Association de malfaiteurs (Claude Zidi, 1987)

A cause d’une mauvaise blague, deux anciens diplômés de HEC se retrouvent poursuivis par la police.

C’est sympa mais avec Daniel Auteuil et Thierry Lhermitte à la place de François Cluzet et Christophe Malavoy, c’eût été plus drôle. Il est dommage que la satire contre la « mentalité HEC » soit escamotée par les péripéties policières mais la banlieue est bien filmée.

Travelling avant (Jean-Charles Tacchella, 1987)

En 1948, deux cinéphiles parisiens rêvent de rentrer dans le milieu du cinéma.

Reconstitution de l’âge d’or de la cinéphilie française qui sonne d’autant plus juste qu’elle prend en compte la face sombre de son sujet: la mélancolie, l’inaptitude à vivre, qui conduit le héros à une quasi-clochardisation. Ainsi, Thierry Frémont, une révélation, est durement émouvant. Ann-Gisel Glass est très bien en jeune fille endeuillée. Malgré quelques raccourcis scénaristiques (comment deux filles peuvent-elles s’enticher de pareil tocard?), des dialogues trop signifiants et une utilisation de la musique parfois contre-productive, Travelling avant est un joli film.

 

Light of day (Paul Schrader, 1987)

Un jeune homme frère d’une rockeuse, mère d’un enfant de cinq ans et fâchée avec leur mère catholique, perd son boulot d’ouvrier…

Ce drame familial est bien charpenté et le récit traite frontalement ses thèmes (ce qu’est un lien familial, ce qu’est la foi en Dieu) mais il manque de surprises et de détails concrets. Ainsi, la mise en scène du calviniste Paul Schrader ne montre pas suffisamment les attraits d’une vie rock&roll pour que la Tentation soit vraiment séduisante.

The big town (Harold Becker et Ben Bolt, 1987)

Dans les années 50, un jeune homme arrive à Chicago pour faire fortune en exploitant son talent de lanceur de dés.

Ce néo-noir se singularise en ceci qu’il montre une éducation sentimentale et morale plus qu’une descente dans les enfers de la criminalité. La recréation chiadée des années 50, la chouette B.O, la très sympathique idée de faire du couple deux passionnés de rock&roll s’étant rencontrés dans un magasin de disques, le joli personnage de la mère célibataire, un certain sens visuel et les seins dévoilés de la sublime Diane Lane permettent de passer un agréable moment.

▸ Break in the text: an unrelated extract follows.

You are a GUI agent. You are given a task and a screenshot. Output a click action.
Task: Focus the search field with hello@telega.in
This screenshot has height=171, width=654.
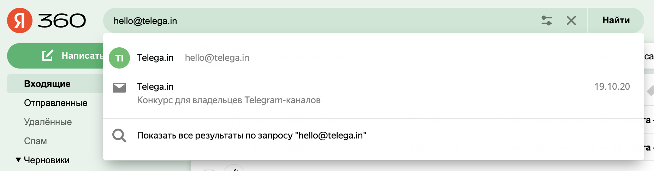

Noyade interdite (Pierre Granier-Deferre, 1987)

Pour y enquêter sur une série de meurtres, un inspecteur revient dans une station balnéaire où il a vécu.

L’intrigue policière est un peu incompréhensible mais les nombreux personnages de cette ville côtière assurent un certain tissu romanesque et les filles -Elisabeth Bourgine, Marie Trintignant, Gabrielle Lazure -sont jolies.

 

The lonely passion of Judith Hearne (Jack Clayton, 1987)

A Dublin au milieu du XXème siècle, une professeur de piano anciennement alcoolique tombe amoureuse du frère de sa tenancière…

Le dernier film de Jack Clayton est une réussite tant la dialectique entre une société oppressante et les fêlures intimes y est subtilement retranscrite: la première ne détermine pas complètement les secondes, le mystère psychologique est ménagé. Maggie Smith incarne la vieille fille amoureuse avec brio, les pensions de famille dublinoises à l’atmosphère un peu rancie n’ont jamais été aussi bien filmées et la somptueuse musique de Georges Delerue insuffle le lyrisme nécessaire pour que tout ça ne verse pas dans le sinistre total.